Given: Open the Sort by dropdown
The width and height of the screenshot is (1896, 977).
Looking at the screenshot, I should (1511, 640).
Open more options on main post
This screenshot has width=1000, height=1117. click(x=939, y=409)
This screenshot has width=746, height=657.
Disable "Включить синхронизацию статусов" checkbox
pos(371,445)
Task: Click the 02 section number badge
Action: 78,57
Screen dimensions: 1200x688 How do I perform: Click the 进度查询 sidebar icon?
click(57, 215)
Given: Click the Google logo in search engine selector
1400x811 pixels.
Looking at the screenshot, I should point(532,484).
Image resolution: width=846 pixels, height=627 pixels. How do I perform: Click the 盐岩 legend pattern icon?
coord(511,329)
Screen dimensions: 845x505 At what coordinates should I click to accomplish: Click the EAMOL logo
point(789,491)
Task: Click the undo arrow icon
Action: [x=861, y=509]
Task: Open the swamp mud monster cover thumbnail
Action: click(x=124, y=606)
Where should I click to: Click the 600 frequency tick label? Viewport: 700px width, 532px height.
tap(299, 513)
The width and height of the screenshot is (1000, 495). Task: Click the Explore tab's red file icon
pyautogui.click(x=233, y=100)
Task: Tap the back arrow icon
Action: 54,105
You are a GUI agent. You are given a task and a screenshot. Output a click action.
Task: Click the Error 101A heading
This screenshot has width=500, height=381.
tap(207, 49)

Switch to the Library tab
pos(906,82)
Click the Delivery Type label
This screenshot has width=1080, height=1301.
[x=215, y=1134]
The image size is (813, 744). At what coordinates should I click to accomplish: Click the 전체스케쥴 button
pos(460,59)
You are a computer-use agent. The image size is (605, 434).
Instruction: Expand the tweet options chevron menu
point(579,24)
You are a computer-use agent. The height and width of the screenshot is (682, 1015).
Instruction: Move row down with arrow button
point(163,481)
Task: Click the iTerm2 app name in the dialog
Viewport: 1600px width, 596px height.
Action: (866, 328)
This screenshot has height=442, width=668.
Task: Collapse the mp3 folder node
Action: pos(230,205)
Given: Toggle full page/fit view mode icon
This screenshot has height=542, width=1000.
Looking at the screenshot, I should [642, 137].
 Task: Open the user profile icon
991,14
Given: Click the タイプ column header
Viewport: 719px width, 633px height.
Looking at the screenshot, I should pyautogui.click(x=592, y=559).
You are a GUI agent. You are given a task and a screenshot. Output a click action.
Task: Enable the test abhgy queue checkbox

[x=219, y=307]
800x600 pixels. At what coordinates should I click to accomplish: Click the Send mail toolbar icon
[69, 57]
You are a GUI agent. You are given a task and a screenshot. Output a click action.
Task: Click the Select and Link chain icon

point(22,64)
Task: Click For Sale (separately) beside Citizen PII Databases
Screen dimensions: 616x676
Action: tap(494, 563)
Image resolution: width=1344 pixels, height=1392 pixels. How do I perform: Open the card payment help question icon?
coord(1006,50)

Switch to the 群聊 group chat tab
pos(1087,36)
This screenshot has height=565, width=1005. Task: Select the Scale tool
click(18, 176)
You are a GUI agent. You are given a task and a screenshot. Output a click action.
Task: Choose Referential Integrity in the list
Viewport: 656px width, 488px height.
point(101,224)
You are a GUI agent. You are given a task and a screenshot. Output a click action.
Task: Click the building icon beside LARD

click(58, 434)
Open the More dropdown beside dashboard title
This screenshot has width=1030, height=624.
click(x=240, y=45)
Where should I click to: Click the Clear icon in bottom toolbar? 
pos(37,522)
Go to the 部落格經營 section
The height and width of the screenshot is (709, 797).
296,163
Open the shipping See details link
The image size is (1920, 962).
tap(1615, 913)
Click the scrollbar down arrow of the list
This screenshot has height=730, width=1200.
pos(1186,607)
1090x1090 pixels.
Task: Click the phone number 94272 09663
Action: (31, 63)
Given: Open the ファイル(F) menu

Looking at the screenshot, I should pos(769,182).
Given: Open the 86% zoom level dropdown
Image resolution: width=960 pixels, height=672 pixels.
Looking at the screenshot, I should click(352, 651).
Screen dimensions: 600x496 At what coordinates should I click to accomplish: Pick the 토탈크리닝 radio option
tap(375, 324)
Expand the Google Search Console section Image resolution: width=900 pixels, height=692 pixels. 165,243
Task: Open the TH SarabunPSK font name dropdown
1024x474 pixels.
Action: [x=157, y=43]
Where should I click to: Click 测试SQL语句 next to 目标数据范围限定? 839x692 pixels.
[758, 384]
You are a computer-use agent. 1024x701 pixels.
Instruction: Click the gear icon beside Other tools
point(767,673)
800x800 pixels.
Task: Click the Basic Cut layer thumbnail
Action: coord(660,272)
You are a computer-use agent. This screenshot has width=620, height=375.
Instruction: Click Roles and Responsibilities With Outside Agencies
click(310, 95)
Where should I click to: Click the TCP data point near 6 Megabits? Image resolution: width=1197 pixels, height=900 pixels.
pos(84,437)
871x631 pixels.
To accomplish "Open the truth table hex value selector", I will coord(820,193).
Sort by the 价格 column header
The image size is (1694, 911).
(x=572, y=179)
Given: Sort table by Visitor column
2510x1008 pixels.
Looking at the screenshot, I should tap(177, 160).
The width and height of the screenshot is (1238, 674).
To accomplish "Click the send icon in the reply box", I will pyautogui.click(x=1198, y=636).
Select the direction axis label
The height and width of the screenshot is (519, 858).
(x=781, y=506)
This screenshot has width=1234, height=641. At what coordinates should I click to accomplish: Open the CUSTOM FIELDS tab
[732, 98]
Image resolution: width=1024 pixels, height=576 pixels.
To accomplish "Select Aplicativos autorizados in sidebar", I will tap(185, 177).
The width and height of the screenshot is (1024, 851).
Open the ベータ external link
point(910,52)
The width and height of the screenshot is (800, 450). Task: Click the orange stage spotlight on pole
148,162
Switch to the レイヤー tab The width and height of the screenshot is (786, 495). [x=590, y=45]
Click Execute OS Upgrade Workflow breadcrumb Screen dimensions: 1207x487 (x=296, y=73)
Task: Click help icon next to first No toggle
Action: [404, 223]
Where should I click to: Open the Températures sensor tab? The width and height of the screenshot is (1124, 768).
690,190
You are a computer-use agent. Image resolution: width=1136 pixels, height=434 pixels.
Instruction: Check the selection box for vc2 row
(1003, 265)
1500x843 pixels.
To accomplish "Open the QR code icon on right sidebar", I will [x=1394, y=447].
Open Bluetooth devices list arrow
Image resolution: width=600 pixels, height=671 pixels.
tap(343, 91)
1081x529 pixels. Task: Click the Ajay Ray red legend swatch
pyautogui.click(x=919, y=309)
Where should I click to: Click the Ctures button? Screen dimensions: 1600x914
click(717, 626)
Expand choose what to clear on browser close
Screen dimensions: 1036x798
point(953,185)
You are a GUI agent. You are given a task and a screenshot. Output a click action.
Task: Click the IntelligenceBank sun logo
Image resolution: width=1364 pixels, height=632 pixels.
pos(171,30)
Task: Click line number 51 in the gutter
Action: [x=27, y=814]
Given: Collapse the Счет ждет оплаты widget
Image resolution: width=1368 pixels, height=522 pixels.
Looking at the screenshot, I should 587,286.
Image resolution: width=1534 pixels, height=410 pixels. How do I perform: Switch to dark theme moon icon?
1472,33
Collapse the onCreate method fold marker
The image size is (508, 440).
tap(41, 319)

→ **The task**: For the word "selector", find every line in the data that holds it and copy that line.

→ **Response area**:
Given: Click the Google logo in search engine selector
To accomplish "Open the truth table hex value selector", I will coord(820,193).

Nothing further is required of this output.